232 P. 966 | Okla. Crim. App. | 1925
This appeal is from a judgment of the district court of Ottawa county, rendered on the verdict of a jury finding the defendant, John Martin, guilty of transporting whisky, second offense, and fixing his punishment at imprisonment in the penitentiary for a term of two years and a fine of $100.
The assignments of error relate to rulings of the court in the admission of evidence and the sufficiency of the evidence, taken as a whole, to sustain the verdict.
Sam L. Braeselton testified that he was in the government service as an enforcement officer and was standing on the street when deputy sheriff Jennings came dragging and pulling the defendant along, holding both his hands, and asked him to take the bottle of whisky out of Martin's pocket; that he took a half pint bottle of whisky from the defendant's person.
U.S. Jennings, deputy sheriff, testified that as he was passing the Woodland Drug Store in Picher, the defendant came out on the porch and he grabbed hold of him and went to search him; that the defendant tried to put his hand in his pocket and he prevented him and asked Mr. Braeselton to take the bottle off of him.
As a witness in his own behalf the defendant, John Martin, testified that as he was coming out of the door of the Woodland Drug Store, Mr. Jennings arrested him and dragged him down to the corner where an officer took a half pint of whisky out of his pocket; that a man in the drug store gave him the bottle to sample it. *138
In rebuttal, Jennings, deputy sheriff, was recalled and against the defendant's objections he further testified as follows:
"Q. How long have you known Mr. Martin? A. Well, I guess about four years, or maybe a little longer.
"Q. Mr. Jennings, I will ask you if you are acquainted with the general reputation of Mr. Martin, as to whether it is good or bad as to being a bootlegger or not? A. Yes, sir.
"Q. What is that reputation? A. Well, he is known as a bootlegger. I have arrested him several times."
After a careful examination of the record, the conclusion of the court is that the judgment in this case cannot be permitted to stand. It has been repeatedly decided by this court that the fact that an offense has been committed cannot be proven by common rumor or general repute.
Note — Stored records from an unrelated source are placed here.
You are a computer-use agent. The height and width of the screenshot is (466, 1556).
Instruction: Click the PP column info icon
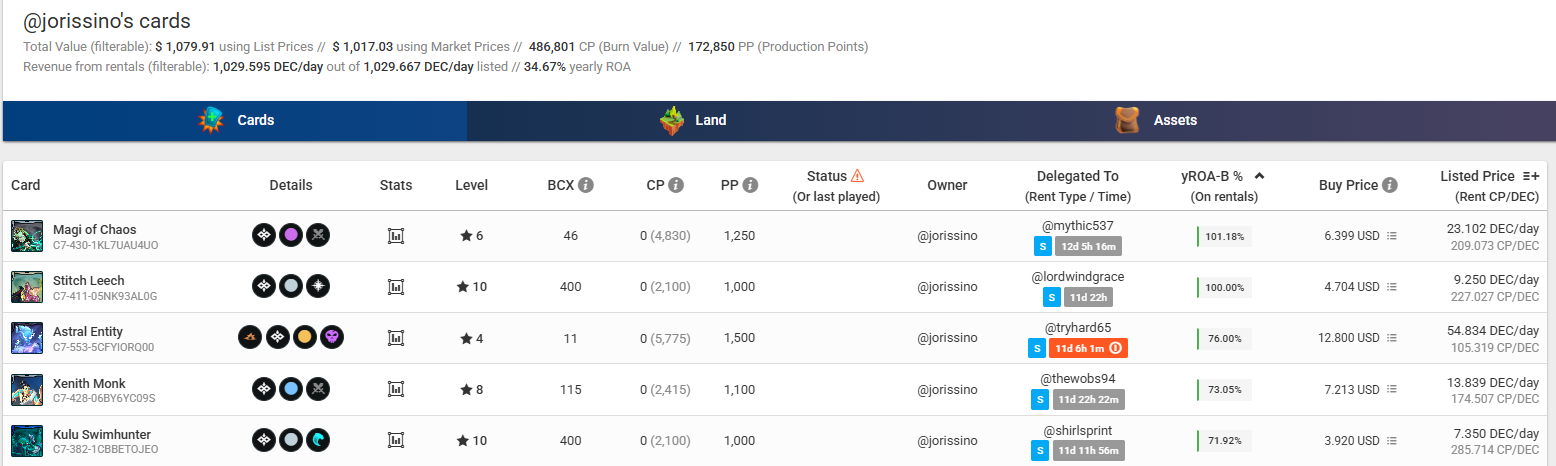[x=750, y=185]
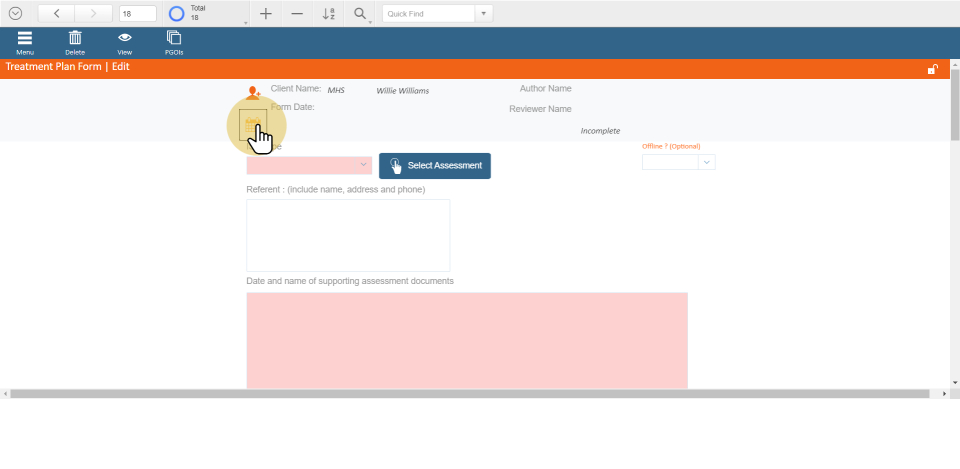The height and width of the screenshot is (469, 960).
Task: Click into the Referent text area
Action: point(348,235)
It is a fundamental principle of criminal law that the character of a defendant cannot be impeached or attacked by the state unless he puts his character in issue by introducing evidence of good character. Says Bishop:
"Bad character is never admissible in evidence against a defendant as ground for presuming guilt. This doctrine is absolute; thus, the evidence of stealing a horse cannot be reinforced by showing that the defendant is an associate of horse thieves." 1 Bishop's New Cr. Proc. par. 1112.
If the defendant elects to testify in his own behalf, he occupies a double position. As a defendant, his character cannot be attacked by the state; as a witness, it can be. The law is that a defendant taking the stand as a witness may, as a witness, be impeached precisely like any other witness. Kirby v. State,
The proof of previous arrests of the defendant was also incompetent. Where a defendant is on trial for a specific offense, evidence of unrelated offenses is not admissible, unless relevant to the issue and tending to show motive or interest; and an unlawful intent is not an ingredient of the offense of unlawfully conveying intoxicating liquors. Proctor v. State,
Excepting the proof of former conviction, all the evidence introduced by the state was incompetent.
The officers did not have a warrant for the defendant and the evidence was obtained by means of an unlawful search of the person of the defendant, and the taking from his person the bottle was an unreasonable search and seizure made in violation of his constitutional rights. However, no objection was made to the admission of this incompetent evidence. If counsel for the defendant had interposed proper objections, it is fair to presume that they would have been sustained by the court. While the defendant had the right to insist that only competent evidence should be introduced against him, yet he may waive the right, and does waive it by a failure to interpose proper objections.
The allegation of conveyance is from some place unknown to a place near the front door of the Woodland Drug Store, in the city of Picher. The defendant testified that he got the whisky in the drug store.
The offense, as defined by the statute, is "to ship or in any way convey such liquor from one place within this state to another place therein." Comp. Stats. 1921, § 7002. Under the statute, a conveyance from place to *140 place must be shown. The evidence in this case is clearly insufficient to show such a conveyance.
For the errors pointed out, the judgment of the district court is reversed.
BESSEY, P.J., and EDWARDS, J., concur.